Treatment with pulse methylpredinsone 1 g/day for 3 days and intravenous cyclophosphamide 900 mg in a single dose was initiated, followed by prednisone 60 mg/day and oral cyclophosphamide 100 mg/day, 1 month later. During the next 2 months, the creatinine level rose to 4 mg/dl, and then decreased and stabilized at 1.7 mg/dl. Urinalysis showed mild improvement in the sediment: no casts, 5–7 red blood cells per high-power field (15 000/ml) and proteinuria +1. Levels of MPO-ANCA and anti-GBM gradually returned to normal.
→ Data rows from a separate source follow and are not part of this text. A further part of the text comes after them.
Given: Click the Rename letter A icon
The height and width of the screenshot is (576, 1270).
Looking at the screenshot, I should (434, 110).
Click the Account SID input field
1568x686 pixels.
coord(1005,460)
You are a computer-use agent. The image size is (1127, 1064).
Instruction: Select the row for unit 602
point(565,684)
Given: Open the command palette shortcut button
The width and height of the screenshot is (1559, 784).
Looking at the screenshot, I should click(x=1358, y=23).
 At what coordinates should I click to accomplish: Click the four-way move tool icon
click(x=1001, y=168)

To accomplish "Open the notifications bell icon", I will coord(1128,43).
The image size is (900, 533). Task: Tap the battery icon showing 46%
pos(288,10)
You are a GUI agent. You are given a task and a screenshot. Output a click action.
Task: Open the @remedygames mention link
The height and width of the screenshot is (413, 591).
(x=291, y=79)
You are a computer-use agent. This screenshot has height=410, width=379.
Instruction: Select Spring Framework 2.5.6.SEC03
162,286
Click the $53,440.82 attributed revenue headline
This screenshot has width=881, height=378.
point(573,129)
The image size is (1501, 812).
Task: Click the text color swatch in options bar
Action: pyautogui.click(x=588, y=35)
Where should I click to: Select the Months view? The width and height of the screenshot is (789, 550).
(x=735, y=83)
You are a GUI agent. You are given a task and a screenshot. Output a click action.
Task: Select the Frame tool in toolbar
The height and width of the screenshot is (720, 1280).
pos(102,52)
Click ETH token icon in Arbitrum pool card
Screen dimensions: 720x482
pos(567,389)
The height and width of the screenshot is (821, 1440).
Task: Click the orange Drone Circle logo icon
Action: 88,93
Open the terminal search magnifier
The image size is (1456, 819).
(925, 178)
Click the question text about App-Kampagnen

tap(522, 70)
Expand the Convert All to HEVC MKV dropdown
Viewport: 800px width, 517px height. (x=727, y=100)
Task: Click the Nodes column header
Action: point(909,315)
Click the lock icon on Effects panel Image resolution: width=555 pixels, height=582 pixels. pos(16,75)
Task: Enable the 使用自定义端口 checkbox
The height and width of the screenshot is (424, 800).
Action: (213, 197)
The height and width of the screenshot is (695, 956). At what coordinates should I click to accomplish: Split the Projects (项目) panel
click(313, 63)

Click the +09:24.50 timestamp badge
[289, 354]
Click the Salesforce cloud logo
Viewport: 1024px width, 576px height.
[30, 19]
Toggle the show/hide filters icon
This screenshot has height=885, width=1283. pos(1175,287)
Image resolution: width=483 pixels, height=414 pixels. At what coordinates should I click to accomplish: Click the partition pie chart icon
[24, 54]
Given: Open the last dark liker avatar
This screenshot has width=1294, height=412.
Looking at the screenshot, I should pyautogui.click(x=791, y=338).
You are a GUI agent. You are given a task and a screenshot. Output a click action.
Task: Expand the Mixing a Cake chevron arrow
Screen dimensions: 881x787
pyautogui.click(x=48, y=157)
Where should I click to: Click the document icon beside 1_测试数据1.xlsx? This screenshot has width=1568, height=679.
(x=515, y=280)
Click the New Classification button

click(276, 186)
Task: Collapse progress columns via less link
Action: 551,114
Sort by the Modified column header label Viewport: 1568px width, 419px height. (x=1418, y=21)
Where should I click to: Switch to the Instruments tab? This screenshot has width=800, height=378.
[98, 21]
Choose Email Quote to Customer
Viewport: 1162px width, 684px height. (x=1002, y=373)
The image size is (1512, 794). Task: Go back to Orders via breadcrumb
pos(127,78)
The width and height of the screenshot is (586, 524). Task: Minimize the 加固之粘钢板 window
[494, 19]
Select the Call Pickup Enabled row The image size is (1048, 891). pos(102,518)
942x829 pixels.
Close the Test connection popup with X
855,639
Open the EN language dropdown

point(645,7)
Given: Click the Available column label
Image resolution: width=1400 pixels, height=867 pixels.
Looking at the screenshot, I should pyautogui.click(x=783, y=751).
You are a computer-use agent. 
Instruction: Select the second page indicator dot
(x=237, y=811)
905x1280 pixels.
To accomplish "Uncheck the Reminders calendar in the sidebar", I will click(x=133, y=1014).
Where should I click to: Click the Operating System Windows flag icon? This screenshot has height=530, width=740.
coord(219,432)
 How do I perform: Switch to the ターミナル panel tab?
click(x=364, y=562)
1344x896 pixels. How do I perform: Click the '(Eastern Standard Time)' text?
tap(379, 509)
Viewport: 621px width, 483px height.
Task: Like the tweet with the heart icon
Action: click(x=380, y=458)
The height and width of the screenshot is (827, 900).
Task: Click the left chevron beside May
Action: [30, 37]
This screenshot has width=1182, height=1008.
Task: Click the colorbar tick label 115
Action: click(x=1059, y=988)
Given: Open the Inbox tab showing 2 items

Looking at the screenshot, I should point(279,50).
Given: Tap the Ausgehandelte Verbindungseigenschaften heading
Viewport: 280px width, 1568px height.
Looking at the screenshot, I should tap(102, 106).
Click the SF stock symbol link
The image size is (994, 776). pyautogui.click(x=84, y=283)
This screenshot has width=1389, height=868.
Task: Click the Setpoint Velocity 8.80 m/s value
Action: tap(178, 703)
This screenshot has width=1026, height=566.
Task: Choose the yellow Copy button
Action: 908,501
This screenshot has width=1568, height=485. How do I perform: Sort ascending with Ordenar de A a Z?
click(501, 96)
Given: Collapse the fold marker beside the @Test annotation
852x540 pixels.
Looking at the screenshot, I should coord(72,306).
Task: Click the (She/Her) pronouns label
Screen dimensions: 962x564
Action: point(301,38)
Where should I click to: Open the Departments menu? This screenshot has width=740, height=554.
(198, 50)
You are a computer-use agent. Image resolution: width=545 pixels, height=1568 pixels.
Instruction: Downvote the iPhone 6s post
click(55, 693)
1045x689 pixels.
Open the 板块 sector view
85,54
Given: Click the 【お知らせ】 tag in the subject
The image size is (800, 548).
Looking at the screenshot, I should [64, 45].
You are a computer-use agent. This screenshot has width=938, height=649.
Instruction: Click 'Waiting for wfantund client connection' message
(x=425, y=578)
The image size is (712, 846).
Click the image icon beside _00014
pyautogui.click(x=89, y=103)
One year later, cyclophosphamide treatment was interrupted. The patient remained in good health, the creatinine level remained unchanged, and the nephritic sediment disappeared.

Discussion

We describe an unusual case of MPA with kidney involvement preceded by biopsy-proven GCA.

GCA is a granulomatous inflammation of large- and medium-sized arteries. Because of the focal segmental nature of the inflammatory process, ~35–40% of all positive biopsies do not show giant cells. Only a minority of patients with GCA have renal involvement manifested as minimal proteinuria, occasional haematuria and red cell casts. Renal pathological study usually reveals no gross glomerular or larger vessel disease [3]. Vascular involvement of the kidney has been reported in some cases in GCA—usually necropsy studies—with giant-cell infiltrates and arteritis of the renal arteries. Some of the affected patients developed renal failure and some were asymptomatic [4]. Other pathological findings were focal segmental necrotizing glomerulonephritis with crescents and membranous glomerulonephritis [4,5].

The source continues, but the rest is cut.